NBA G League Ignite guard Scoot Henderson reacts after scoring a layup.
Lucas Peltier/USA TODAY Sports
Behind the scenes, there was reasonable debate to start the week as to how much is really at stake here in the draft. That means even Henderson’s best efforts this season as a teenager in the G League might not change the pecking order come June, even if a point guard-needy team wins the lottery. There was a brief moment at half-time, with Henderson using the momentum of his performance and Webaniyama struggling, where the window for discussion opened slightly. But Wembanyama inherently breaks convention in a way that Henderson does not, which is no small feat. His diverse talents have tugged at the hearts of scouting offices over the past few years, and barring devastating injuries, it will be a surprise if he doesn’t hear his name called first. It’s not often that the debate surrounding a top pick seems so inevitable this early. When this happens, it is important and formally justified.
You don’t find athletes as tall as Wembanyama (put a period here if you want) who also possess remarkable basketball ability, motor skills, innate focus and a desire to learn. His defensive presence has been solid – he blocks and denies almost everything – and now his jump shot – off the dribble, off the move, from corners and with confidence – is starting to blossom. He hasn’t touched what he could do as an attacking fulcrum. Wembanyama is seen by most if not all who know as a generational prospect, which seems like a blunt, clichéd way to describe someone until you hear it spoken so casually by those who have dedicated their lives to the art of talent spotting. in basketball. you start to believe it yourself. The key question may not be which team he ultimately prefers, but whether there are two such players in this draft.

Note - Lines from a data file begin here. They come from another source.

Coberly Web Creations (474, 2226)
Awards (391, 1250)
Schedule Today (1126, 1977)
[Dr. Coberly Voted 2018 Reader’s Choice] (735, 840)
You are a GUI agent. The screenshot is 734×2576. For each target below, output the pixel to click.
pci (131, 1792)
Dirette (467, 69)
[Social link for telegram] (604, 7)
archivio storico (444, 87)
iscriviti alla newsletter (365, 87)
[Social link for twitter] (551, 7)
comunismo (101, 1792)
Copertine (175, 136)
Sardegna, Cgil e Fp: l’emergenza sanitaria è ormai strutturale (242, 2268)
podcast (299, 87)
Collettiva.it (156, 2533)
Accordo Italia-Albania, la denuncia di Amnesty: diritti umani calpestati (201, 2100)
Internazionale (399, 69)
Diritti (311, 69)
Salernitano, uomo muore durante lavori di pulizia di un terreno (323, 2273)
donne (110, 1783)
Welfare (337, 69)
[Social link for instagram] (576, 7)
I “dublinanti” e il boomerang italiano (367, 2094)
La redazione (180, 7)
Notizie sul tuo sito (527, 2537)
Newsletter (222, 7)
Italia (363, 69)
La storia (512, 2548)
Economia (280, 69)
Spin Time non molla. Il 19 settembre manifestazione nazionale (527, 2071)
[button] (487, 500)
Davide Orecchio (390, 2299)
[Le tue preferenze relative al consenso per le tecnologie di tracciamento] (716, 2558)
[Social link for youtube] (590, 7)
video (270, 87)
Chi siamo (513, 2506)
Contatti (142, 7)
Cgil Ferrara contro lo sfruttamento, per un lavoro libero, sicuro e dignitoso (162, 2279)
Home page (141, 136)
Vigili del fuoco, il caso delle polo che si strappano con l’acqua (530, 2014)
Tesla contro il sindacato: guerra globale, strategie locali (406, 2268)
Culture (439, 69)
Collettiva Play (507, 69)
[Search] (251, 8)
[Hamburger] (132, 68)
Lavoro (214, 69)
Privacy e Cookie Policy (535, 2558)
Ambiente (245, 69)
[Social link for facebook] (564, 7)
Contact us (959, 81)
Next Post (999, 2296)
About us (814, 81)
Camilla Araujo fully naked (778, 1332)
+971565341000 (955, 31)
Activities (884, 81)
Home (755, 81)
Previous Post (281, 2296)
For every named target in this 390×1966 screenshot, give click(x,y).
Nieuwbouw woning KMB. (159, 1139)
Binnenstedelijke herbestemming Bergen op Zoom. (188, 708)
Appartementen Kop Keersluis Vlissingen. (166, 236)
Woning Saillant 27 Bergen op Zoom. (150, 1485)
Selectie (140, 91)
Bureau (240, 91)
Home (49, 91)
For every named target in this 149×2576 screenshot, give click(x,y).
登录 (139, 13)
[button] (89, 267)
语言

“Scoot showed he’s far from an afterthought,” said another scout in attendance. Henderson showcased the fruits of diligent offseason work and made a strong impression with his attitude, bolder and more vocal than the version of him who learned the ropes of the pro game in the G League last year at age 17. Henderson changed his body while maintaining his fighting weight of 195 pounds, looking noticeably leaner and perhaps even faster and more explosive than the last time we saw him.
Henderson also looked much more confident in his jumper, and while the Ignite lead dwindled in the second, he did a great job sharing the ball, showing a promising understanding of how to manage a game and pick his spots. “Growth within [Scoot] he tells everybody where to go,” Ignite coach Jason Hart said. “The goal is to get the ball [in the NBA] as a rookie, you have to be a leader. Last year he was a bit shy, the youngest in the team. He’s a veteran now.” Point guards don’t develop overnight, but Henderson is well on his way to being special, one who can combine the physical and the mental in a way that matters.
Their teams will meet for the second time on Thursday evening, before Wembanyama returns to France to continue his season and Henderson returns to preparation for his. It’s hard to expect such an exciting contest, but these are two players with the ability to consistently win and change our expectations. These types of performances are only unusual until, by definition, they are not. There’s no guarantee that either player measures up where the fantasy certainly runs, but a world where both come close to reaching their potential is real. Because for one night, they touched it, and they touched it together, and for now, that was all that really mattered.